BRIEF DESCRIPTION OF THE DRAWINGS

FIG. 1 is a flow diagram of an example embodiment of a method for providing mesh connectivity establishment, in accordance with some embodiments.

FIG. 2 is a first system diagram, in accordance with some embodiments.

FIG. 3 is a second system diagram, in accordance with some embodiments.

FIG. 4 is a system diagram including a mesh network, in accordance with some embodiments.

FIG. 5 is a system diagram for 3G and other-G networks in accordance with some embodiments.

FIG. 6 is a diagram for an enhanced eNodeB, in accordance with some embodiments.

FIG. 7 is a diagram for a coordinating server, in accordance with some embodiments.

DETAILED DESCRIPTION

FIG. 1 shows an embodiment of a method for providing mesh establishment. Details of the various steps are provided later in the specification. The method includes processing block 100 for performing CWS startup. Processing block 101 shows the HNG discovery phase is executed and processing block 102 discloses the logical IP discovery and tunnel establishment phases are executed next.

Processing block 103 shows the start of the configuration phase 1. Processing block 104 shows a MiFi mode of operation. Processing block 105 shows starting the gateway services trigger.

Following processing block 105, processing continues with either processing block 106 or processing block 107. Processing block 106 shows executing HNG coordination procedures, while processing block 107 shows performing CWS HNG steering procedures. Processing continues with processing block 108 which shows performing configuration phase 2. Processing block 109 executes a service phase, and processing block 110 stops the services trigger.

FIG. 1 shows example mesh establishments that can happen in either of the following phases. One phase is referred to as CWS startup, also noted as processing block 100. In this phase, the 2nd CWS has no network connectivity until the point it comes in the vicinity of the 1st CWS. It's mesh radio will detect the presence of the mesh being advertised by the 1st CWS. It will do a secure certificate based authentication with the 1st CWS using a proprietary mechanism based off EAP-TLS. At this point an IP would be allocated over the mesh to be used at its logical address in the IP domain.
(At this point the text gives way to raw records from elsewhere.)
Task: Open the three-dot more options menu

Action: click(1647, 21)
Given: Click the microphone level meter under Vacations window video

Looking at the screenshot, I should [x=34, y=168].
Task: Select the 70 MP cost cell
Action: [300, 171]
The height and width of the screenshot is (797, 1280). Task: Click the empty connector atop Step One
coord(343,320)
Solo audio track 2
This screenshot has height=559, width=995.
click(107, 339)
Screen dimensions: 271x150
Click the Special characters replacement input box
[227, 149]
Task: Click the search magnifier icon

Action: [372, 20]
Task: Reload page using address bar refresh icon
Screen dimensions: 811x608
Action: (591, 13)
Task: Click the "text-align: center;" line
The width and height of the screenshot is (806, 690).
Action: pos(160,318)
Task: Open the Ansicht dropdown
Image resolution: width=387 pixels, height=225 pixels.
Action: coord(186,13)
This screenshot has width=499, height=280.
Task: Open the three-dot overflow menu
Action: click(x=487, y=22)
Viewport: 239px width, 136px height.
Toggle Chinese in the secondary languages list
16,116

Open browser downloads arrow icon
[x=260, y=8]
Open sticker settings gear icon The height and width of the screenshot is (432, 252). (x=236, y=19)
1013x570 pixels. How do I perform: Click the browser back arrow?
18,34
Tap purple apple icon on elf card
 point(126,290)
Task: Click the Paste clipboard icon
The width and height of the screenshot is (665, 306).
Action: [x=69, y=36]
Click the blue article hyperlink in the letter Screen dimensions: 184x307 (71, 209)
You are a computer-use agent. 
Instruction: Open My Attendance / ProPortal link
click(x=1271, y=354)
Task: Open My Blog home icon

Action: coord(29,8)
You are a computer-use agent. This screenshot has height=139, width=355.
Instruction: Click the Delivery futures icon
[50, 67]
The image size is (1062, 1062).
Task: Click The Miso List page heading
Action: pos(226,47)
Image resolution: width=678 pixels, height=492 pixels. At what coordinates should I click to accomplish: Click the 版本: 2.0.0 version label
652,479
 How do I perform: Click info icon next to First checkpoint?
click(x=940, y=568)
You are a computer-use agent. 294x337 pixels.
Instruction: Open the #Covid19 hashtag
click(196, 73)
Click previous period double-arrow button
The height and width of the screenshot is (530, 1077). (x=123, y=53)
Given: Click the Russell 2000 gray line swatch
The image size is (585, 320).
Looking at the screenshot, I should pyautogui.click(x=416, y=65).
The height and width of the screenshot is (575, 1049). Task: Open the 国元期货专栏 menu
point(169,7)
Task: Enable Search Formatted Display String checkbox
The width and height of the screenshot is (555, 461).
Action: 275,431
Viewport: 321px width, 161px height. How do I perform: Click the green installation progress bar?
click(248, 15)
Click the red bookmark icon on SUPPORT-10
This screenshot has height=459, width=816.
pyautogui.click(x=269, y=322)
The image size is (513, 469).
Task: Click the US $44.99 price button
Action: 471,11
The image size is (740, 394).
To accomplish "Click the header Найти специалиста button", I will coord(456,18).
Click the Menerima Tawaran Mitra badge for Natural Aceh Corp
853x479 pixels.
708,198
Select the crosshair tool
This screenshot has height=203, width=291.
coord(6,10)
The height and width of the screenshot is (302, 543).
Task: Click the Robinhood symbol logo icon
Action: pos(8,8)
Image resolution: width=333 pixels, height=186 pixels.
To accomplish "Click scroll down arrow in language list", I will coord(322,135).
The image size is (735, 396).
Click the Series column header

This is shown in FIG. 2 wherein a building 200 is shown proximate four User Equipments (UEs), 201-204. Also shown are two vehicles 205 and 206. UE 201 is in communication with vehicle 205 using WiFi access. UE 202 is in communication with vehicle 205 using LTE access. UE 203 is in communication with vehicle 206 using LTE access. UE 204 is in communication with vehicle 206 using WiFi access. Vehicle 206 is in communication with vehicle 205 using WiFi backhaul. Vehicle 205 is in communication with base station 207 via LTE-WAN. Base station 207 is in communication with load balancer 208, which is in communication with HNG 209 and HNG 210. In this phase, the 2nd CWS has no network connectivity until the point it comes in the vicinity of the 1st CWS.

FIG. 3 shows a building 300 is shown proximate four User Equipments (UEs), 301-304. Also shown are two vehicles 305 and 306. UE 301 is in communication with vehicle 305 using WiFi access. UE 302 is in communication with vehicle 305 using LTE access. UE 303 is in communication with vehicle 306 using LTE access. UE 304 is in communication with vehicle 306 using WiFi access. Vehicle 306 is in communication with vehicle 305 using WiFi backhaul. Vehicle 305 is in communication with base station 307 via LTE-WAN. Base station 307 is in communication with load balancer 308, which is in communication with HNG 309 and HNG 310. In contrast to FIG. 2, in this scenario, vehicle 306 is also in communication with base station 307 via an LTe-WAN.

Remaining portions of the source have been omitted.